KLIKINAJA – Isu video “Teh Pucuk” berdurasi 17 menit kembali menyita perhatian publik. Sejak Sabtu (14/2/2026), topik ini ramai di bicarakan di berbagai media sosial dan memicu lonjakan pencarian di internet.
Percakapan soal video tersebut menyebar cepat. Sejumlah akun menyebut ada versi lengkap yang belum banyak di ketahui orang. Klaim itu membuat warganet berburu tautan yang di sebut-sebut memuat rekaman berdurasi panjang.
Lalu, apakah video 17 menit itu benar-benar ada, atau sekadar umpan untuk mendulang klik?
Bermula dari Potongan Video Pendek
Gelombang pencarian ini berawal dari beredarnya video berdurasi kurang dari dua menit yang lebih dulu viral di TikTok dan X. Potongan tersebut menyebar luas dan memantik rasa penasaran.

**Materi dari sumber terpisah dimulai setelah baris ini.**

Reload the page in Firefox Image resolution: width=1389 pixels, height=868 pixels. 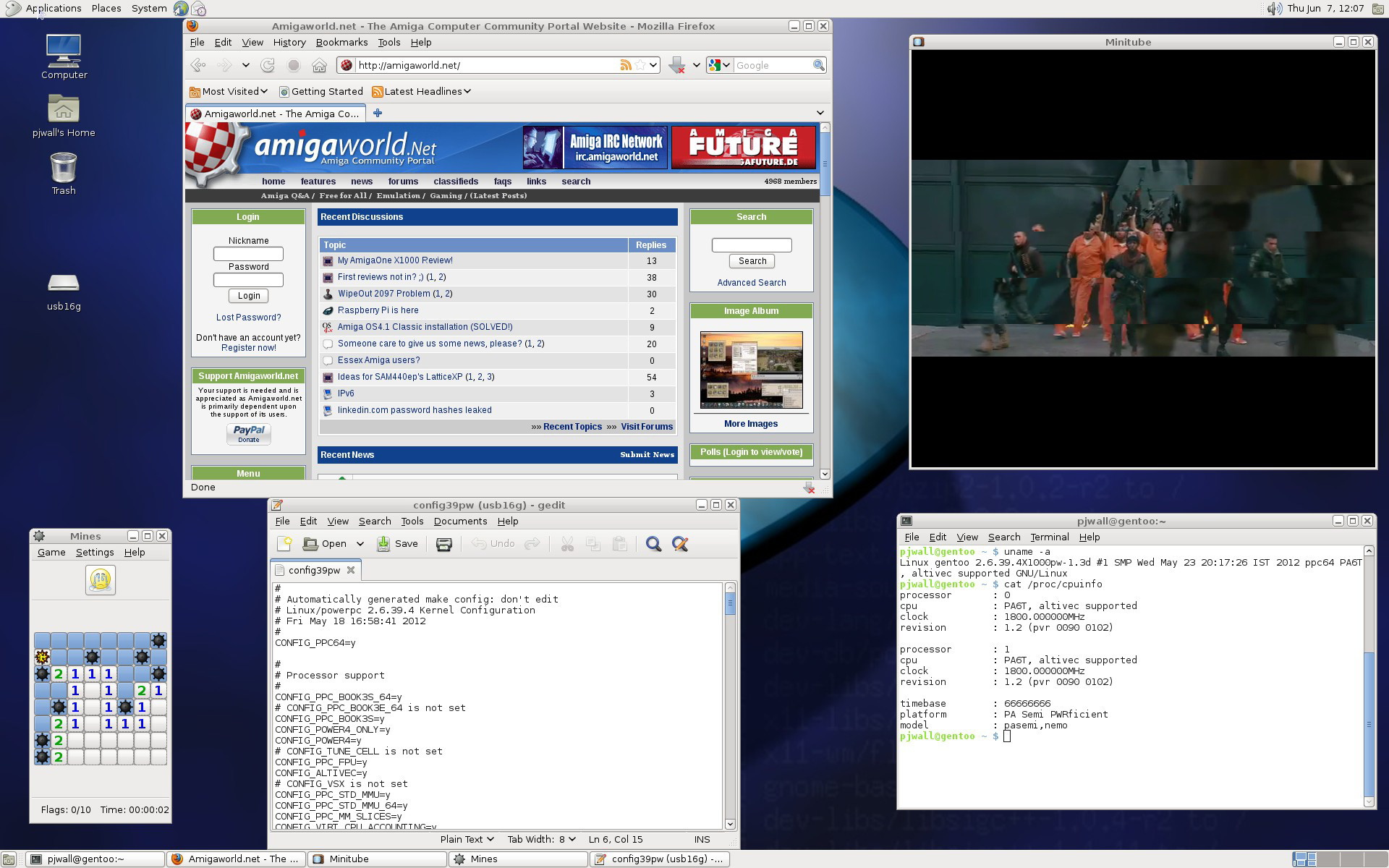coord(268,65)
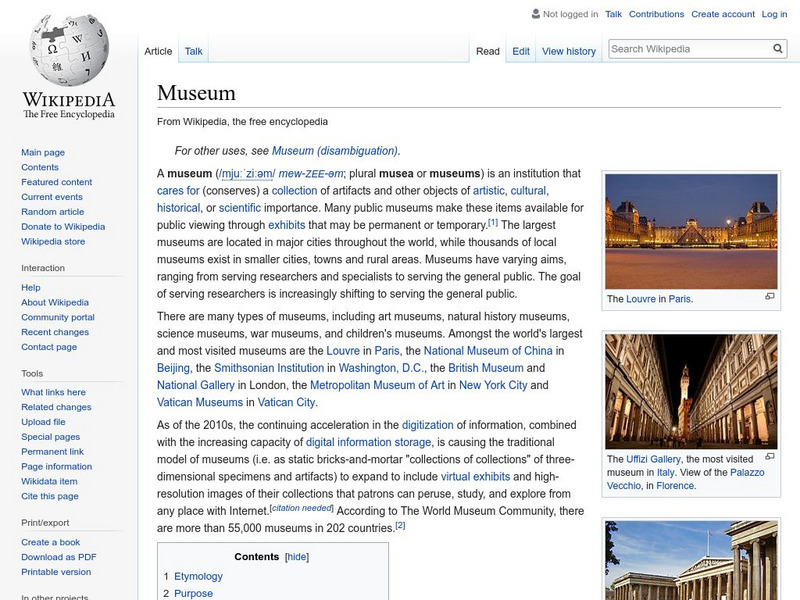Open the Louvre photo thumbnail
The image size is (800, 600).
[x=691, y=230]
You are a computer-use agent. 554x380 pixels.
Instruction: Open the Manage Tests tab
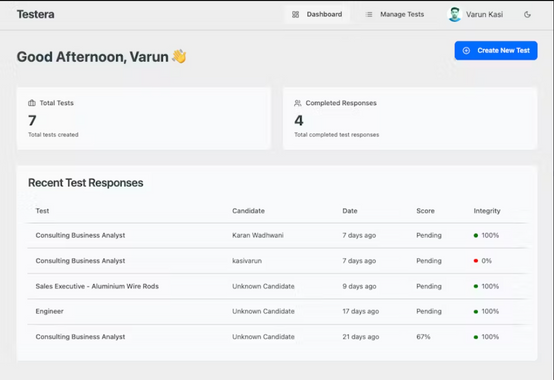[x=395, y=14]
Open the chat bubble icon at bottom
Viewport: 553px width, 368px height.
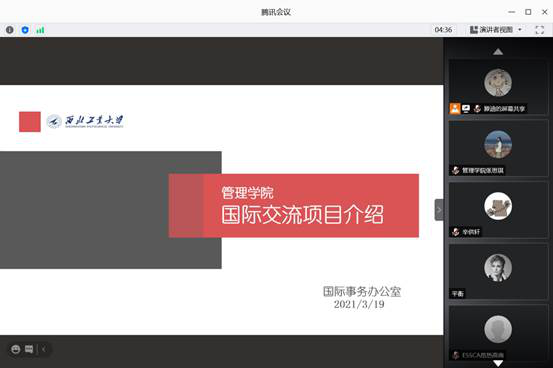29,349
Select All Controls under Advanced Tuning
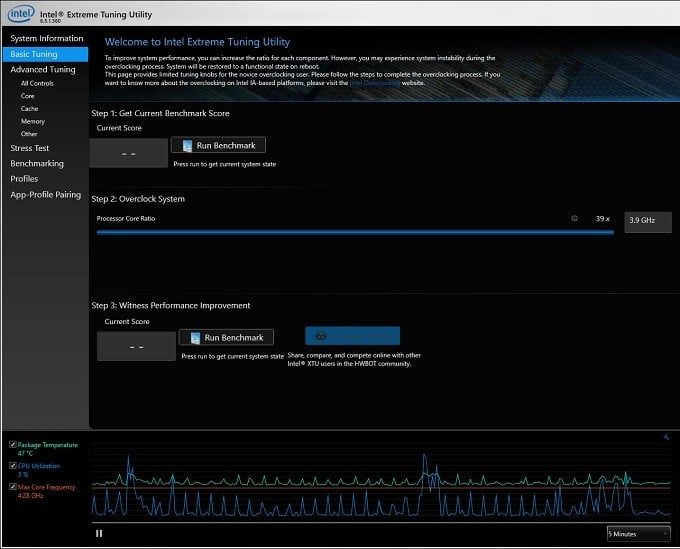 point(37,83)
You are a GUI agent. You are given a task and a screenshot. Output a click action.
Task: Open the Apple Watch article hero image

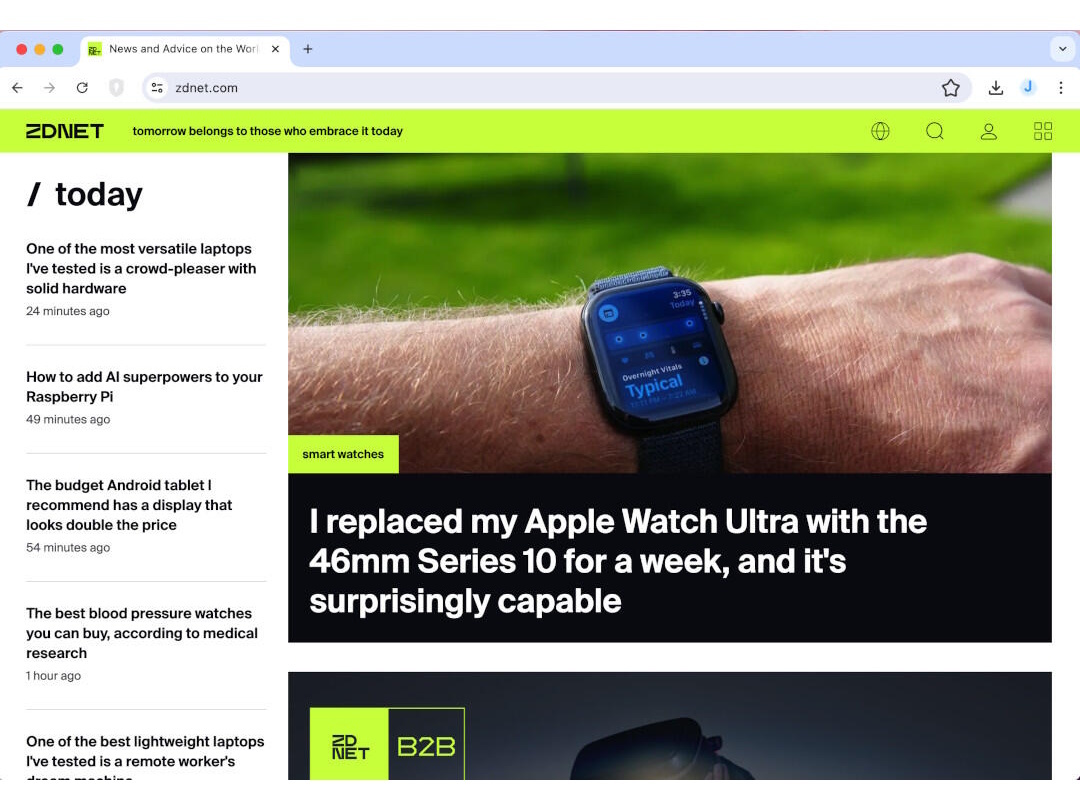pyautogui.click(x=669, y=313)
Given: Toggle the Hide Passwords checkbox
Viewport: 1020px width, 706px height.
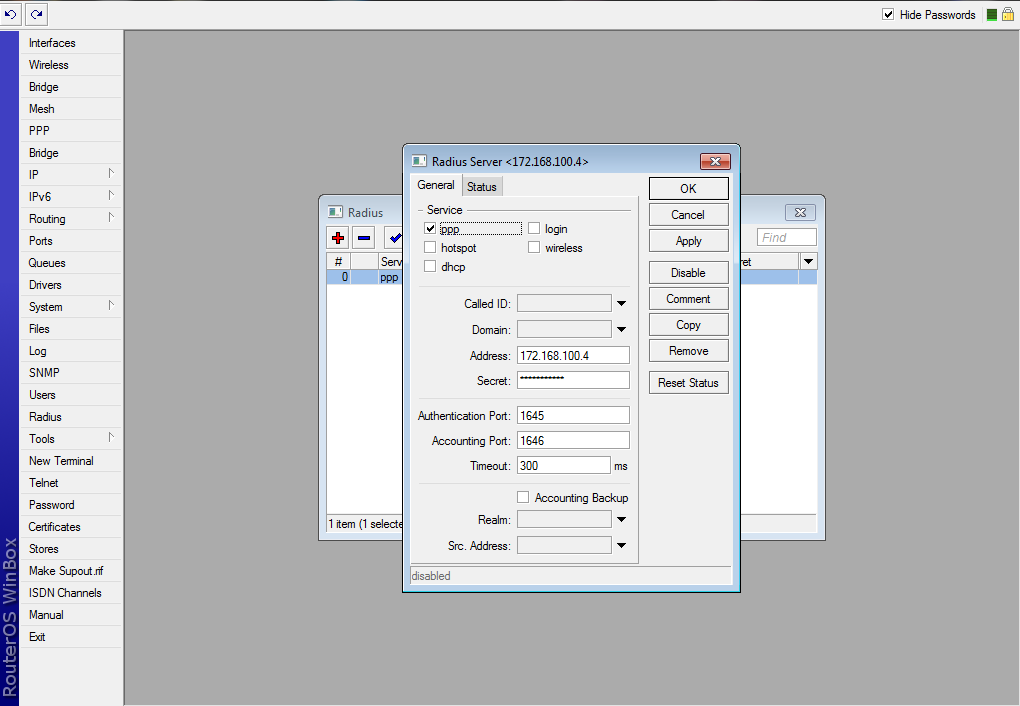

Tak lama berselang, muncul unggahan dengan narasi provokatif seperti “link full video 17 menit ada di bio” dan “versi lengkap cek komentar”. Kalimat-kalimat itu di sebarkan berulang kali, memperkuat persepsi bahwa ada rekaman panjang yang tersembunyi.
Fenomena ini tak lepas dari dorongan FOMO rasa takut ketinggalan informasi yang sedang ramai di perbincangkan. Ketika banyak orang membicarakan satu topik, dorongan untuk ikut tahu menjadi semakin kuat.
Belum Ditemukan Bukti Valid
Meski pencarian meningkat, hingga kini belum ada sumber resmi yang dapat memverifikasi keberadaan video berdurasi 17 menit tersebut. Penelusuran di berbagai platform arus utama tidak menunjukkan adanya unggahan utuh seperti yang di klaim.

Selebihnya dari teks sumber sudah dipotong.